La ruta se ha hecho larga, de extensas pausas, donde habitan conocidos.
Llegué a casa de noche, dormí y, dos horas después de haber entrado en el sueño, sentí un puñal invisible en mis entrañas. Me desperté muy dolorido, sin saber cómo colocarme, qué hacer, adónde ir. Prolongué la espera con la ilusión de que el dolor solo fuera algo pasajero, que desaparecería enseguida.
Me equivoqué.
Suerte fue la mía, suerte debo decir, porque si el dolor me hubiese amordazado en soledad, no sé qué habría sido de mí, de mi pobre cuerpo de hueso y pellejo. Avisé a mis padres y fuimos a urgencias. ¡Qué mal estaba! Agotado, pálido, acariciando la aterradora mano de la muerte, como envenenado. El médico me palpó la zona dolorida, ¡Qué mal estaba! Tuve ganas de llorar, pero ni fuerzas para eso tenía. Me inyectaron calmantes y antiinflamatorios, creo que oí decirlo un médico a otro.
El dolor persistía.
Persistía firme y rígido, con su sudor frío, alimentado por mis pocas energías.

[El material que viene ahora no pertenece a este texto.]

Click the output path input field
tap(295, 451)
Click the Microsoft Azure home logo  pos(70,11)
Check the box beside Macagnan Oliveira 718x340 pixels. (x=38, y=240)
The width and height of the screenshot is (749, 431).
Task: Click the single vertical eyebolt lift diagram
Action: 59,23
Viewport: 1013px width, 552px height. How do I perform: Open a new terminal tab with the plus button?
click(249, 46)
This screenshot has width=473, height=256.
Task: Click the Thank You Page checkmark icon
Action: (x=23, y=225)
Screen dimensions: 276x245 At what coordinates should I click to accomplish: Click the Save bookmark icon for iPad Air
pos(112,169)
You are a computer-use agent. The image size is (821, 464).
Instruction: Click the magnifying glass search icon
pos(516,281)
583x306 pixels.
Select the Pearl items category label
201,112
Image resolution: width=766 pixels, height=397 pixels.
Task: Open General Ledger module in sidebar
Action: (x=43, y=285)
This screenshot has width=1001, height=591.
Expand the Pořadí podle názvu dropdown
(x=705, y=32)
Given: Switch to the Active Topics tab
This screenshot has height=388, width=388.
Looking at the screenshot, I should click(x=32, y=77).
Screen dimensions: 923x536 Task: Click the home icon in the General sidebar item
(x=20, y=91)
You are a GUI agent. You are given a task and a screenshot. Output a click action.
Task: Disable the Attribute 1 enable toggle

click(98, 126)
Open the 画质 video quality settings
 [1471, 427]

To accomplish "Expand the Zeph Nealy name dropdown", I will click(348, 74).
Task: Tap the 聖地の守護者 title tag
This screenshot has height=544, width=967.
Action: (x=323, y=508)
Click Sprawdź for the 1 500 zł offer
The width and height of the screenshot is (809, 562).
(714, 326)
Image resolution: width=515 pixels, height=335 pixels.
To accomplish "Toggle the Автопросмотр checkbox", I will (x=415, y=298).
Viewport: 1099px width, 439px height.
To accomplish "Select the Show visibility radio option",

Pasaron los minutos, pero aquello no se marchaba. Mi madre me miraba con terror, mi padre estaba fuera, en la sala, preocupado por lo que pudiera estar pasando. Mi hermano, en cambio, dormía plácidamente en la cama cómoda y calidad de mi madre. Yo me retorcía de sufrimiento en una camilla cubierta de un papel blanco inútil y resbaladizo.
Inútil, como las defensas de mi cuerpo.
Parecía no haber mejora. Me inyectaron por vía intravenosa suero y algo más, alguna sustancia aletargante. Quería llorar del sufrimiento, pero no podía. Entonces el sueño empezó a tomar las riendas de mis párpados. El dolor comenzó a remitir. La calma parecía ganar terreno.
Algo mejor ya, regresamos a casa, me acosté y, entre pensamientos, tuve el miedo del que se sabe frágil, diminuto, basura.
Hoy parece que la tregua continúa; la ingesta de medicamentos se hace imprescindible, sin embargo. Tengo miedo de que vuelva el dolor, de que la muerte me vuelva a cariciar el riñón, la espalda, el bajovientre. Temo tener un cólico nefrítico, como bien dijeron los médicos de urgencias, y que deba expulsar una piedra por un orificio tan pequeño y que el dolor regrese y me amordace la vitalidad.
Tengo miedo. Quiero volver a Lucena, sin temor a sufrir lo pasado en total soledad.
Tengo miedo.
Lo que no nos mata nos hace más fuertes.